The Nginx WAF package includes:

| File | Purpose | Include Location |
|------|---------|------------------|
| `waf_maps.conf` | Map directives for pattern matching | `http` block |
| `waf_rules.conf` | If statements for blocking | `server` block |
| `bots.conf` | Bad bot detection maps | `http` block |

## Integration

### Step 1: Include Maps in HTTP Block

The map directives **must** be included in the `http` context:

```nginx
http {
    # Include WAF maps (pattern definitions)
    include /path/to/waf_patterns/nginx/waf_maps.conf;
    
    # Include bot detection maps
    include /path/to/waf_patterns/nginx/bots.conf;
    
    # ... other http configurations ...
}
```

### Step 2: Include Rules in Server Block

The blocking rules go inside your `server` or `location` block:

```nginx
server {
    listen 80;
    server_name example.com;
    
    # Include WAF rules
    include /path/to/waf_patterns/nginx/waf_rules.conf;
    
    # ... other server configurations ...
}
```

### Step 3: Reload Nginx

Test and reload the configuration:

```bash
sudo nginx -t && sudo systemctl reload nginx
```

## How It Works

The WAF uses Nginx's `map` directive for efficient pattern matching:

```nginx
map $request_uri $waf_block_sqli {
    default 0;
    "~*union.*select" 1;
    "~*insert.*into" 1;
}

if ($waf_block_sqli) {
    return 403;
}
```

## Customization

### Enable Logging

To log blocked requests, edit `waf_rules.conf` and uncomment the logging lines:

```nginx
if ($waf_block_sqli) {
    return 403;
    access_log /var/log/nginx/waf_blocked.log;
}
```

### Whitelist Specific Paths

Add exceptions before the WAF rules:

```nginx
location /api/webhook {
    # Skip WAF for this path
    # ... your configuration ...
}

# WAF rules for other paths
include /path/to/waf_patterns/nginx/waf_rules.conf;
```

::: warning Important
Individual category files like `attack.conf` or `xss.conf` should **not** be included directly.
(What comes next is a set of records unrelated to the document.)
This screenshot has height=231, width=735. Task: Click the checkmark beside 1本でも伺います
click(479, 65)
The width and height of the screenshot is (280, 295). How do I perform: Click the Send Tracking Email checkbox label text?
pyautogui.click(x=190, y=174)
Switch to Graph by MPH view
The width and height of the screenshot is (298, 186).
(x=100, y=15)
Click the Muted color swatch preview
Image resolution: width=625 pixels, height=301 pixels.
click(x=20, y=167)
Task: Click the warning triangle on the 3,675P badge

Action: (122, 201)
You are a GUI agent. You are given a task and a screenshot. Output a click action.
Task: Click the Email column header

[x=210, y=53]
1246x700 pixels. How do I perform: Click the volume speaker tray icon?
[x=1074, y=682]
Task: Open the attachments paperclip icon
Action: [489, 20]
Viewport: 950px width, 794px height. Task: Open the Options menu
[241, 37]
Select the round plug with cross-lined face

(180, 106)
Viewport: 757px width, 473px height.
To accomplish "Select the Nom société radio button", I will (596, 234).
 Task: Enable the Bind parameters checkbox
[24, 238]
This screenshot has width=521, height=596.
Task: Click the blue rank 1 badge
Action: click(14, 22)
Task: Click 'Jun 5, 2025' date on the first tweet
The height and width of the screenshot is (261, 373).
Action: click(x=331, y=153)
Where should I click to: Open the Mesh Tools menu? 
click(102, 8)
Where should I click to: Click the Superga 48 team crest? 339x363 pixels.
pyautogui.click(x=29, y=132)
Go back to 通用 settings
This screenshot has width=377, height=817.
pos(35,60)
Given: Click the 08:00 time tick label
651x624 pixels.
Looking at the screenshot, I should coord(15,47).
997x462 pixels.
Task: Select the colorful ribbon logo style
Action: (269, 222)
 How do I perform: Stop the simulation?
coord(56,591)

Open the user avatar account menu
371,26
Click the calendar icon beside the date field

They contain both `map` and `if` directives which cannot be used in the same context. Always use `waf_maps.conf` + `waf_rules.conf`.
:::

## Testing

Test your WAF configuration with common attack patterns:

```bash
# Should be blocked (SQL injection)
curl -I "http://example.com/?id=1' OR '1'='1"

# Should be blocked (XSS)
curl -I "http://example.com/?q=<script>alert(1)</script>"
```

## Troubleshooting

### Configuration errors
Always run `nginx -t` before reloading to catch syntax errors.

### False positives
If legitimate requests are being blocked, check `/var/log/nginx/error.log` and consider adding path-specific exceptions.

### Performance
The map-based approach is highly efficient. For high-traffic sites, consider enabling caching for the map variables.